Instructions for the task >> Pick up the dask-sql project description that follows and continue it from its last sentence.

═══ Source ═══

Skip to main content

SQL query layer for Dask

Project description

Conda PyPI GitHub Workflow Status Read the Docs Codecov GitHub Binder

SQL + Python

dask-sql is a distributed SQL query engine in Python. It allows you to query and transform your data using a mixture of common SQL operations and Python code and also scale up the calculation easily if you need it.

  • Combine the power of Python and SQL: load your data with Python, transform it with SQL, enhance it with Python and query it with SQL - or the other way round. With dask-sql you can mix the well known Python dataframe API of pandas and Dask with common SQL operations, to process your data in exactly the way that is easiest for you.
  • Infinite Scaling: using the power of the great Dask ecosystem, your computations can scale as you need it - from your laptop to your super cluster - without changing any line of SQL code. From k8s to cloud deployments, from batch systems to YARN - if Dask supports it, so will dask-sql.
  • Your data - your queries: Use Python user-defined functions (UDFs) in SQL without any performance drawback and extend your SQL queries with the large number of Python libraries, e.g. machine learning, different complicated input formats, complex statistics.
  • Easy to install and maintain: dask-sql is just a pip/conda install away (or a docker run if you prefer). No need for complicated cluster setups - dask-sql will run out of the box on your machine and can be easily connected to your computing cluster.
  • Use SQL from wherever you like: dask-sql integrates with your jupyter notebook, your normal Python module or can be used as a standalone SQL server from any BI tool. It even integrates natively with Apache Hue.
  • GPU Support: dask-sql supports running SQL queries on CUDA-enabled GPUs by utilizing RAPIDS libraries like cuDF, enabling accelerated compute for SQL.

Read more in the documentation.

dask-sql GIF

Example

For this example, we use some data loaded from disk and query them with a SQL command from our python code. Any pandas or dask dataframe can be used as input and dask-sql understands a large amount of formats (csv, parquet, json,...) and locations (s3, hdfs, gcs,...).

import dask.dataframe as dd
from dask_sql import Context

# Create a context to hold the registered tables
c = Context()

# Load the data and register it in the context
# This will give the table a name, that we can use in queries
df = dd.read_csv("...")
c.create_table("my_data", df)

# Now execute a SQL query. The result is again dask dataframe.
result = c.sql("""
    SELECT
        my_data.name,
        SUM(my_data.x)
    FROM
        my_data
    GROUP BY
        my_data.name
""", return_futures=False)

# Show the result
print(result)

Quickstart

Have a look into the documentation or start the example notebook on binder.

dask-sql is currently under development and does so far not understand all SQL commands (but a large fraction). We are actively looking for feedback, improvements and contributors!

═══ Information provided ═══

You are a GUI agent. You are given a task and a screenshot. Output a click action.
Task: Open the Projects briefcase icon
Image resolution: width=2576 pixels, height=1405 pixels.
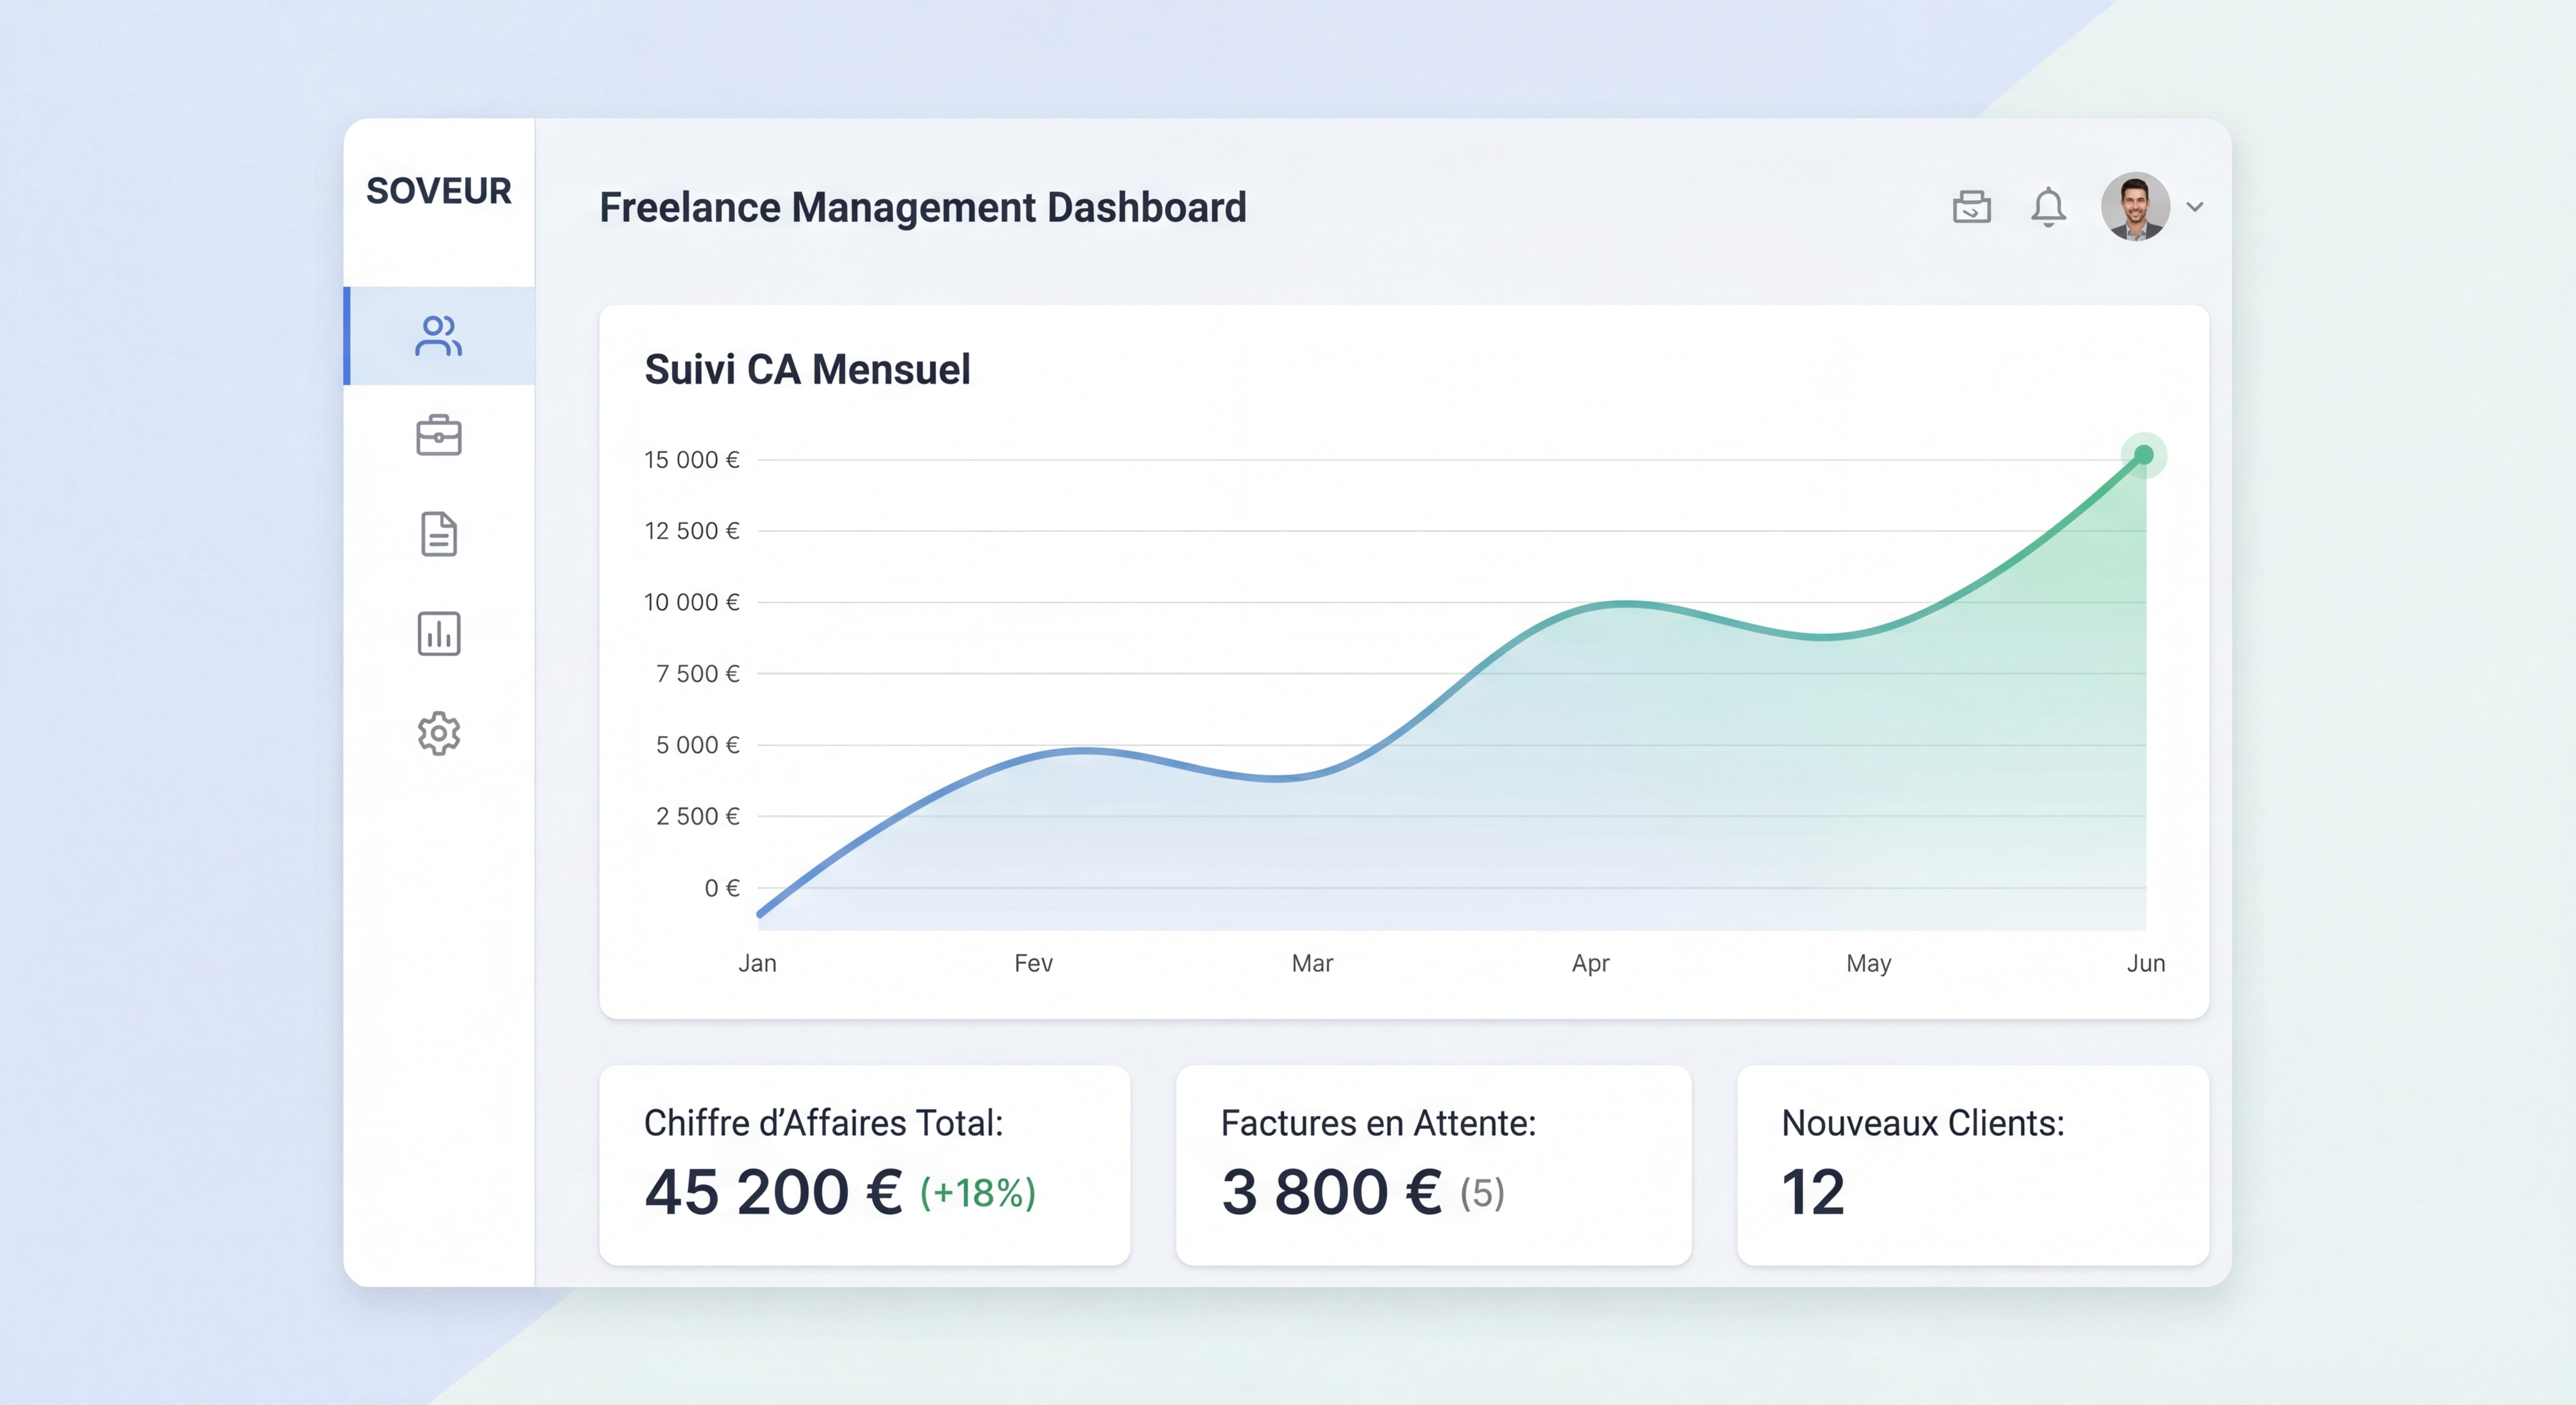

═══

Output >>
Installation

dask-sql can be installed via conda (preferred) or pip - or in a development environment.

With conda

Create a new conda environment or use your already present environment:

conda create -n dask-sql
conda activate dask-sql

Install the package from the conda-forge channel:

conda install dask-sql -c conda-forge

With pip

You can install the package with

pip install dask-sql

For development

If you want to have the newest (unreleased) dask-sql version or if you plan to do development on dask-sql, you can also install the package from sources.

git clone https://github.com/dask-contrib/dask-sql.git

Create a new conda environment and install the development environment:

conda env create -f continuous_integration/environment-3.9-dev.yaml

It is not recommended to use pip instead of conda for the environment setup.

After that, you can install the package in development mode

pip install -e ".[dev]"

The Rust DataFusion bindings are built as part of the pip install. If changes are made to the Rust source in dask_planner/, another build/install must be run to recompile the bindings:

python setup.py build install

This repository uses pre-commit hooks. To install them, call

pre-commit install

Testing

You can run the tests (after installation) with

pytest tests

GPU-specific tests require additional dependencies specified in continuous_integration/gpuci/environment.yaml. These can be added to the development environment by running

conda env update -n dask-sql -f continuous_integration/gpuci/environment.yaml

And GPU-specific tests can be run with

pytest tests -m gpu --rungpu

SQL Server

dask-sql comes with a small test implementation for a SQL server. Instead of rebuilding a full ODBC driver, we re-use the presto wire protocol. It is - so far - only a start of the development and missing important concepts, such as authentication.

You can test the sql presto server by running (after installation)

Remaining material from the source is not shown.